Зульфи выполнила приказание; Акби была снаружи вместе со своими «животными»; Конан видел там раньше две плиты со стенками из глины и теперь ощущал запах жарящегося на жире чеснока.
— Мой гость не привычен к пустыне, — сказал Ахимен, гибким движением соскальзывая на колени и затем усаживаясь на коврике из верблюжьей шерсти, расстеленном на верблюжьей же шкуре, покрывающей землю. Он знаком показал, что Конану следует присоединиться к нему.
Конан так и сделал.
— Нет, — сказал он. — На моей родине, которую я покинул, нет пустынь, и в течение некоторой части года там бывает очень холодно.
Ахимен кивнул.
— Я слышал о холоде, — серьезно сказал он, хотя Конан прекрасно знал, что в пустыне по ночам может быть мучительно холодно. — И глаза Конана, имеющие странный небесный оттенок, не страдали от песчаной слепоты.
— Нет.
— Конана хранят боги. Сущее наказание — эта песчаная слепота. Мы носим на себе специальный камень, чтобы уберечься от нее. И, естественно, проводим углем черту под глазами. Зульфи, принеси нашему гостю блеск-камень.
Зульфи, шурша одеждой и позвякивая украшениями, скрылась за перегородкой, а Конан почувствовал, как у него заурчало в желудке: снаружи Акби готовила что-то невероятно аппетитное. Хлеб с чесноком, в этом он был уверен, но надеялся на большее.

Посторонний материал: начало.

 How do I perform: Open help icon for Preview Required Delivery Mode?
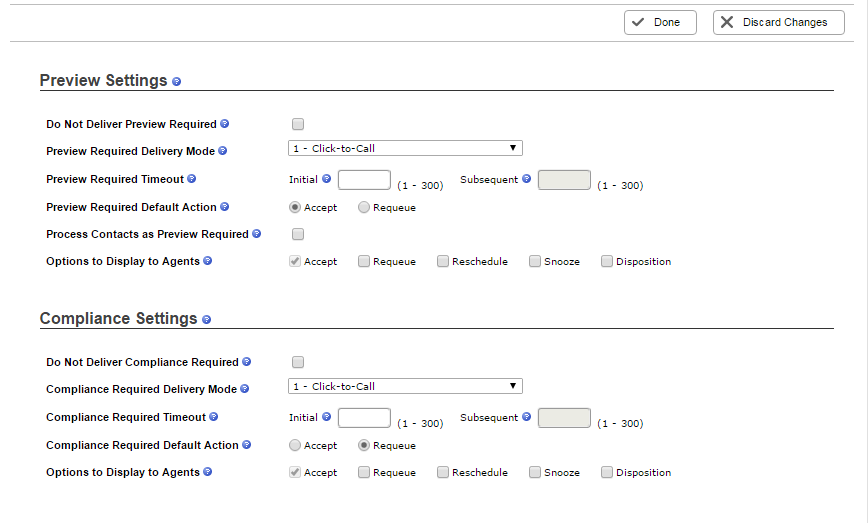tap(223, 151)
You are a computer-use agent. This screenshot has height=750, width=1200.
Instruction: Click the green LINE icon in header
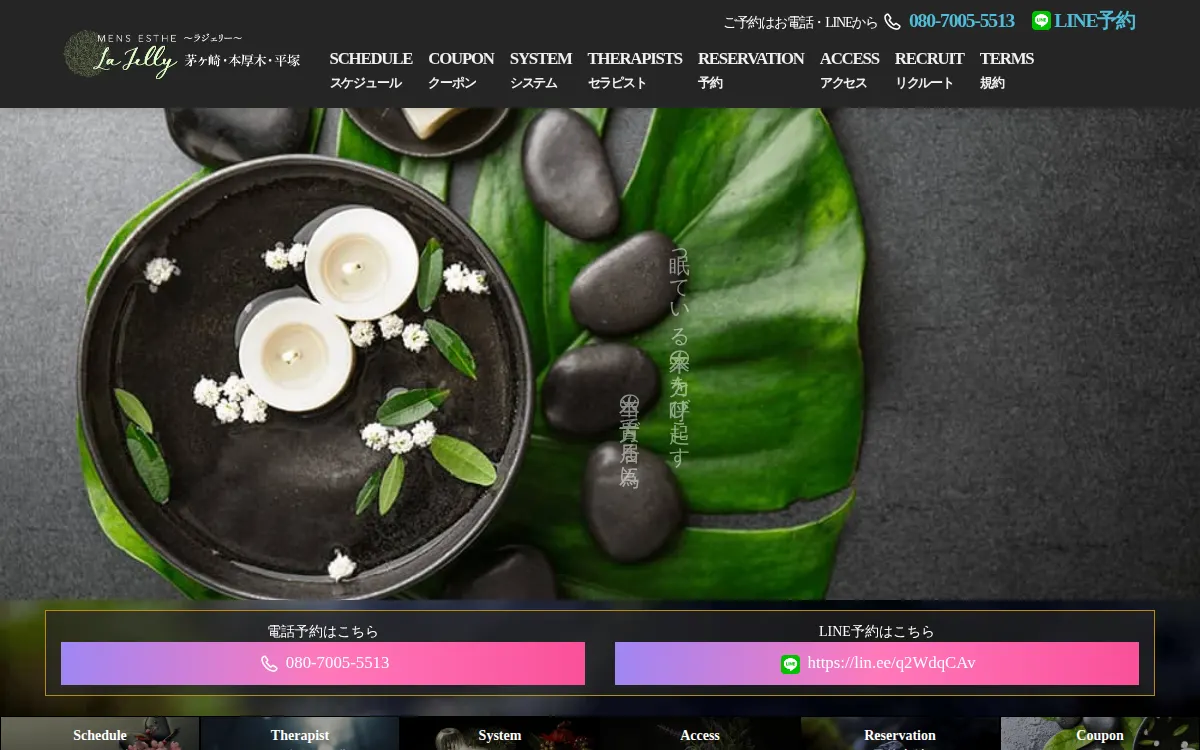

Он прекрасно понимал, что не следует отказываться ни от какого подарка… а потому, когда Зульфи вернулась с гранатом размером со сливу, он припомнил Ахименов торг наоборот.
«Только согласись принять этот огромный камень, — подумал киммериец, — и будешь, как эти — тьфу — иоггиты!»
— Я приму в дар блеск-камень, в десять раз меньший, чем это сокровище.
— Ах! Теба выказывает неудовольствие, — сказал Ахимен, словно жалуясь какому-то богу, как предположил Конан, — имя было ему незнакомо. — Гость не хочет принять предлагаемый ему дар! Зульфи, защити нашу честь; принеси блеск-камень вполовину меньше этого!
— Я приму дар хана, — сказал Конан, в душе которого шанкийское понятие о долге и честь спорили с природной скупостью, — не больше, чем в одну двадцатую этого.
Ахимен вздохнул, словно в отчаянии.
— Наш гость согласен принять от нас в дар лишь третью часть того, что мы хотим ему дать. Принеси такой камень, Зульфи.
— Мне оказана слишком большая честь, — ответил Конан, пытаясь проглотить душившую его жадность и не выглядеть при этом огорченным. — Моя собственная честь не позволит мне принять столь богатый дар! Я могу принять всего лишь десятую часть того камня, что находится в прекрасных руках дочери хана.